Tactical Assault Group
- Publishers: Quest Games, Inc.
- Years active: 1987 to unknown
- Genres: strategy, play-by-mail
- Languages: English
- Players: 20–60
- Materials required: Instructions, order sheets, turn results, paper, pencil, computer
- Media type: Play-by-mail or email

= Tactical Assault Group (game) =

Play-by-mail role playing game

Tactical Assault Group is a closed-ended, computer-moderated, role-playing strategy play-by-mail (PBM) game. The game was set in the future. There were 20–60 players per game in a seven-story building who operated in Tactical Assault Groups.

==History and development==
Tactical Assault Group was available for play in 1987. It was a closed-ended, computer-moderated, strategy play-by-mail game. Quest Games, publishers of Beyond the Quadra Zone and Quadrant Wars, published the game. In 1987, the publisher offered new games with turn turnaround times of ten days and two weeks.

==Gameplay==
Tactical Assault Group was set in the future where players hunted opponents with the goal of being the lone survivor. At the outset, players role-played skilled agents who have been accepted into the elite organization.
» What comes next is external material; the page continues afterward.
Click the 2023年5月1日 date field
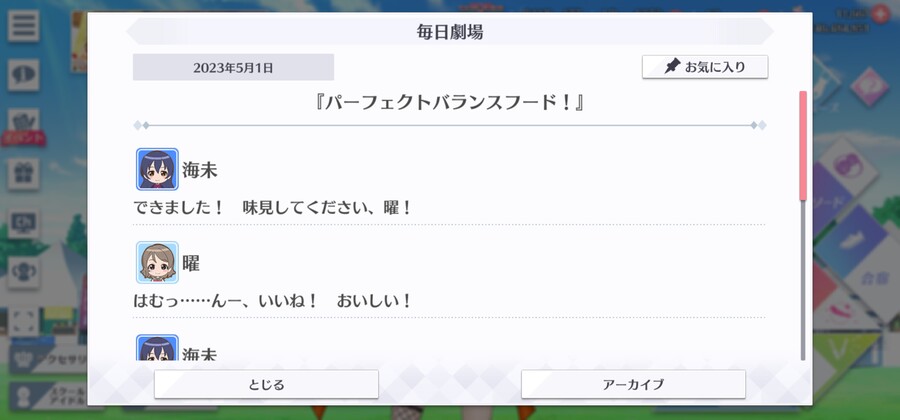The width and height of the screenshot is (900, 420). 233,67
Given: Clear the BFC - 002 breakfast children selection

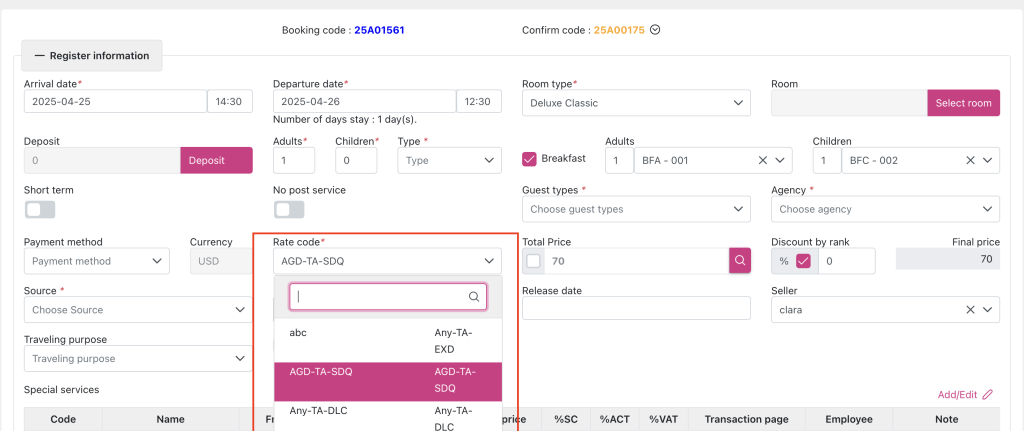Looking at the screenshot, I should 970,160.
Play was individual, with the goal to "eliminate a randomly-chosen target and then his target until there is a sole survivor". Player characters had characteristics such as "endurance, cunning, accuracy, defense and skill", where an endurance of zero caused player death. Players had to also avoid assassins. The game allowed 20–60 players to negotiate a seven-story building. This underground building had 175 rooms in a grid pattern, each of which had two to four doors.

Players navigated the building with a computer that accepted 26 questions. Phasers and explosives were available as lethal tools. Nonlethal tools included keys, robots, surveillance equipment, raw materials, energy, energy transfer packs, and shields. Diplomacy was not a game element. Major game approaches included immediately seeking your target or improving your position first.

==Reception==
David Webber, the editor of Paper Mayhem, reviewed the game in a 1987 issue of the magazine. He stated that it was a simple as well as a "good and challenging game". Loren Moody and Greg Smith reviewed the game in a 1988 issue of Flagship. They noted drawbacks such as value for money, simplicity, and lack of diplomacy. Moody and Smith noted that the diplomatic aspect could be appealing to some players. Jim Townsend reviewed the game in a 1988 issue of Paper Mayhem. He stated that, "For those of you who like simple games with no diplomacy and no real interaction, I will recommend Tactical Assault Group highly. It takes these ideas to an extreme. However, for players who are looking for traditional values in PBM games, like interaction, diplomacy and all the rest, I cannot say that this game will please you."